In the study, the dangers of
“suspension trauma, shock leading potentially to death, induced by hanging passively in a harness”
“secondary to the failure of the venous pump to return sufficient column to central circulation in someone limp or inactive”
When a fallen person is suspended in a harness, they are suspended at an angle close to vertical, causing blood to pool in the legs, causing swelling of the legs and lowering the blood pressure in central circulation. The mechanism is similar to how a soldier on parade will faint as a result of a similar pooling of blood. However, a fainted soldier will collapse to the ground and allow blood to re-circulate; the suspended climber or worker remains in an upright or near-upright position, allowing the situation to worsen. The dangers of remaining in such a position are significant: The shortest suspensions leading to death described in the article were a mere half-hour to 35 minutes. This demonstrates that suspension trauma has nothing to do with the design of the harness but with the stationary position of the casualty.

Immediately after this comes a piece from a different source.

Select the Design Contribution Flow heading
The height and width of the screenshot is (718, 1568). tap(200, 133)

With this understanding a possible way to prevent suspension trauma is to train workers to move their legs while suspended; keeping the venous pump functioning allowing blood to return to the heart and therefore recirculate through the body, maintaining blood pressure and limiting the collection of any toxins created through cell metabolism or cellular damage.
Individuals left suspended for extended periods (over 3 hours) very occasionally suffered “rescue deaths”, dying minutes to hours after being released from their harnesses. The article argues that, contrary to some suggestions that this is the result of a sudden surge of blood from the legs or a similar forcible return to a normal state which the body’s systems cannot handle, these deaths are the result of the trauma incurred during the suspension itself. As Mortimer says, “the most likely scenario is that those who died after rescue died despite rescue, not because of it”. Concerns about avoiding rescue death have delayed rescue efforts, possibly contributing to the complications resulting from suspension. Post fall protocols should therefor focus on the transportation of the casualty to medical facilities as soon as possible for treatment.

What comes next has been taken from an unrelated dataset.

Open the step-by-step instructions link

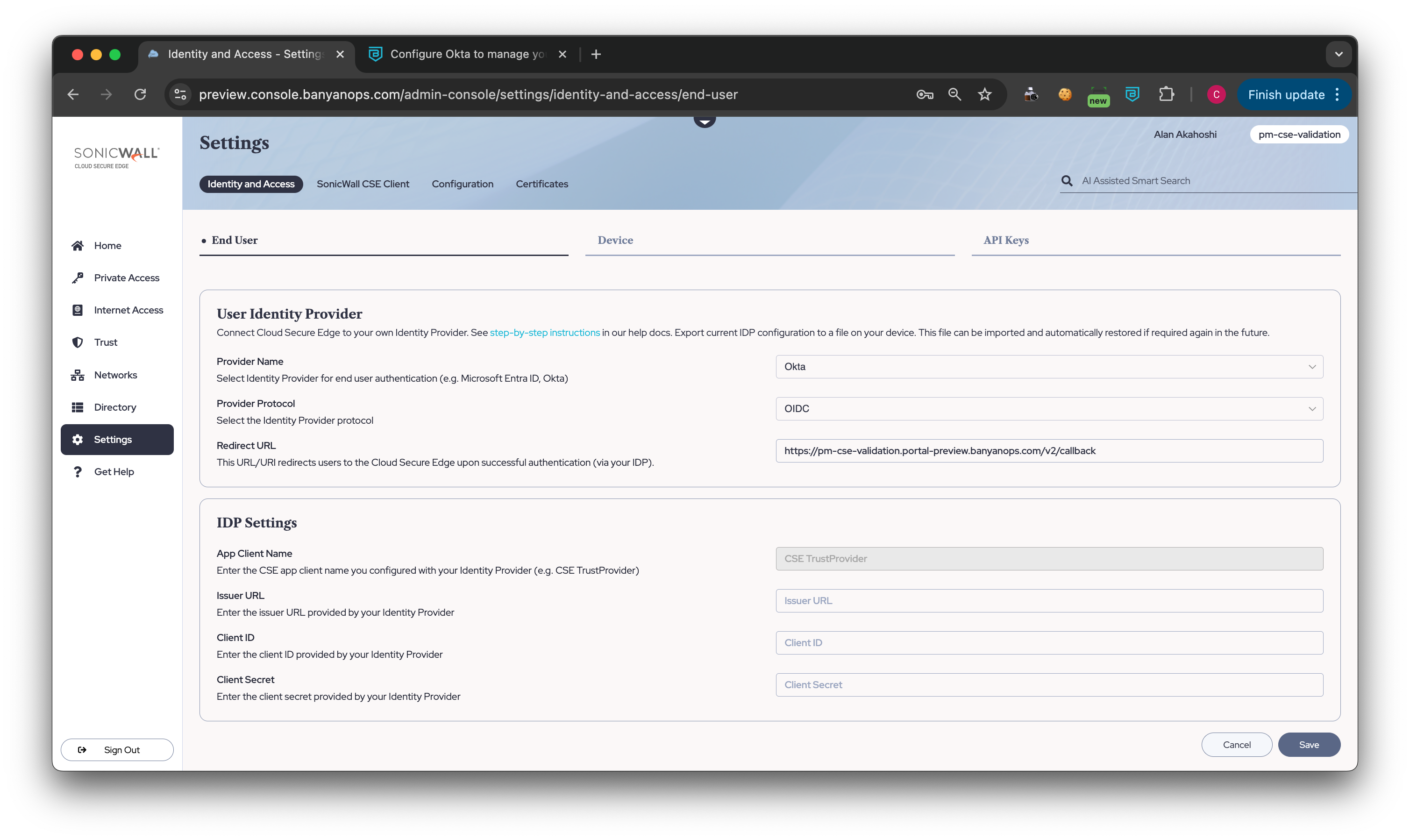tap(545, 333)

Mortimer notes that, unlike the cavers and climbers in the study
“[i]n the industrial setting, a hanging person can more easily self-rescue and is much more likely to have other workers present who can accomplish a rescue quickly”
However, the speed with which prolonged suspension can cause complications or even death demonstrate that the creation and execution of retrieval plans for fallen workers in harnesses is as important a part of Fall Protection training as the attachment and use of the harnesses themselves.